Requirements = Extract each line from the entries below that contains the string "Viewport".

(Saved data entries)

Start

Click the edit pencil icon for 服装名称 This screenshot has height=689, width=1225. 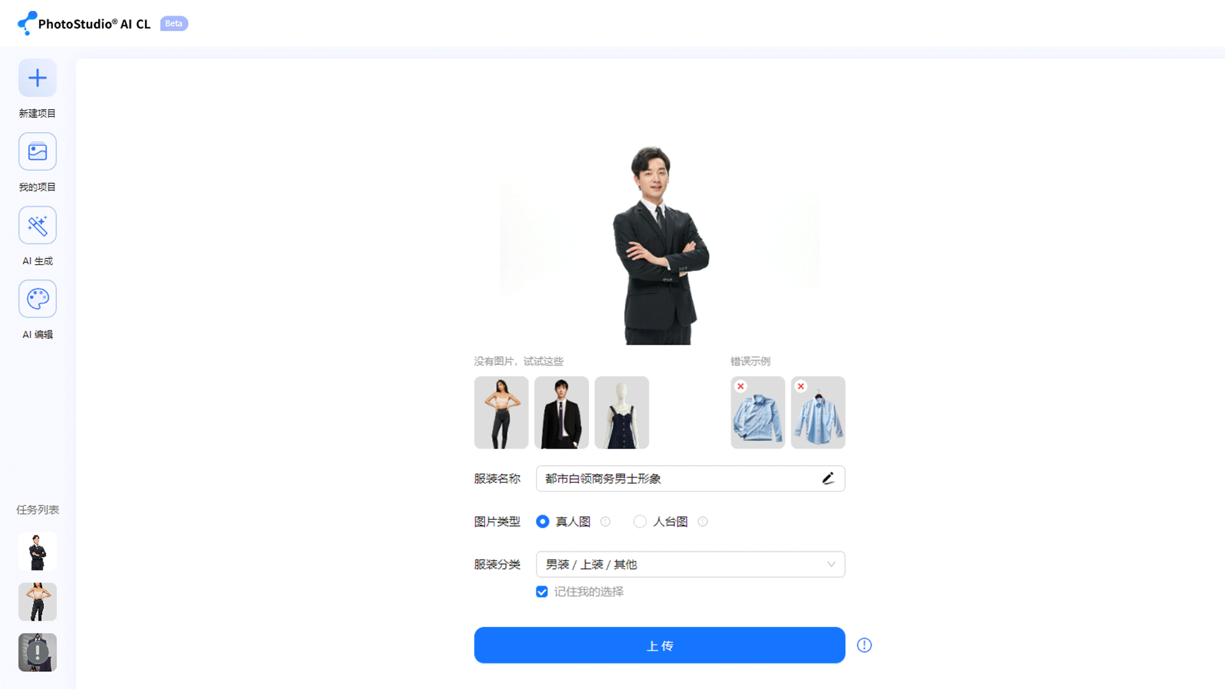tap(828, 478)
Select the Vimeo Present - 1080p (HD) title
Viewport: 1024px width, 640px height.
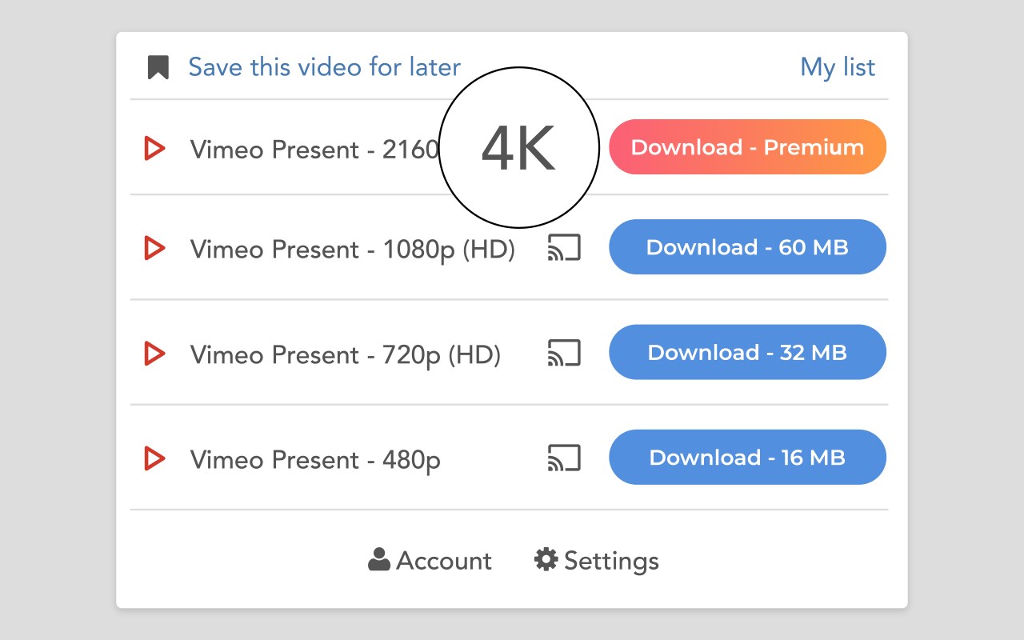point(352,250)
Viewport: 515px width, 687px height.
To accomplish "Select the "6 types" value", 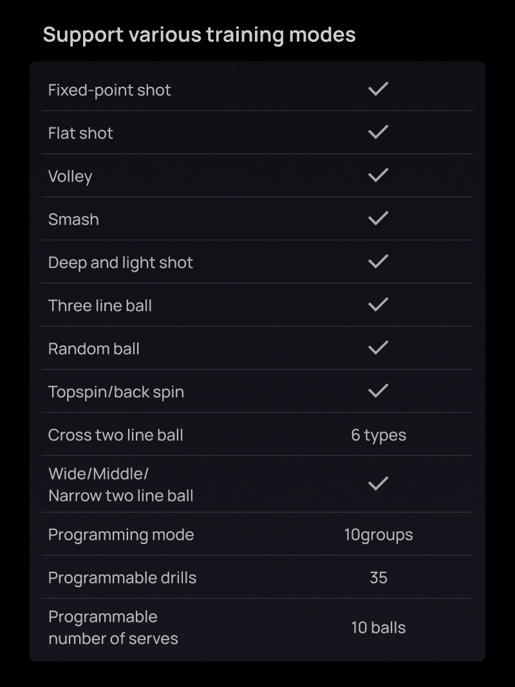I will [x=379, y=435].
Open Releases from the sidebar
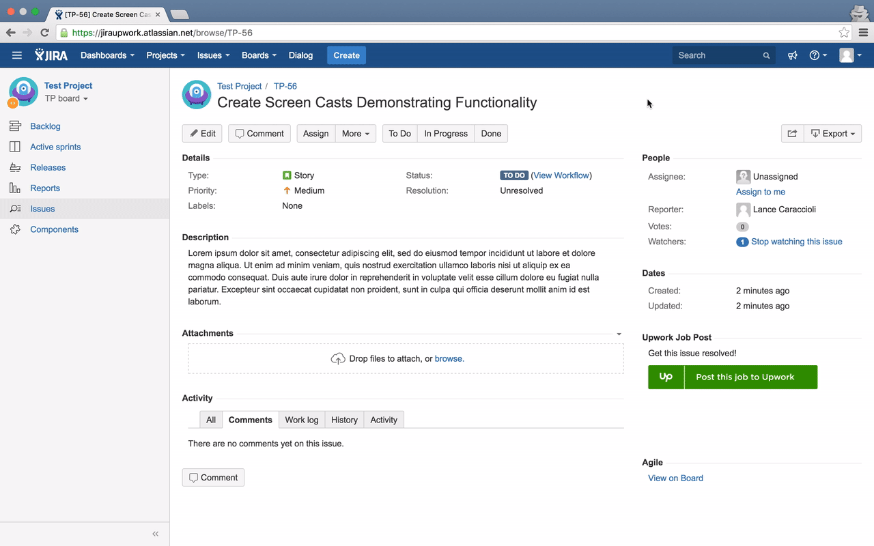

End

Answer below =
Viewport: 1024px width, 640px height.
Viewport: 515px width, 687px height.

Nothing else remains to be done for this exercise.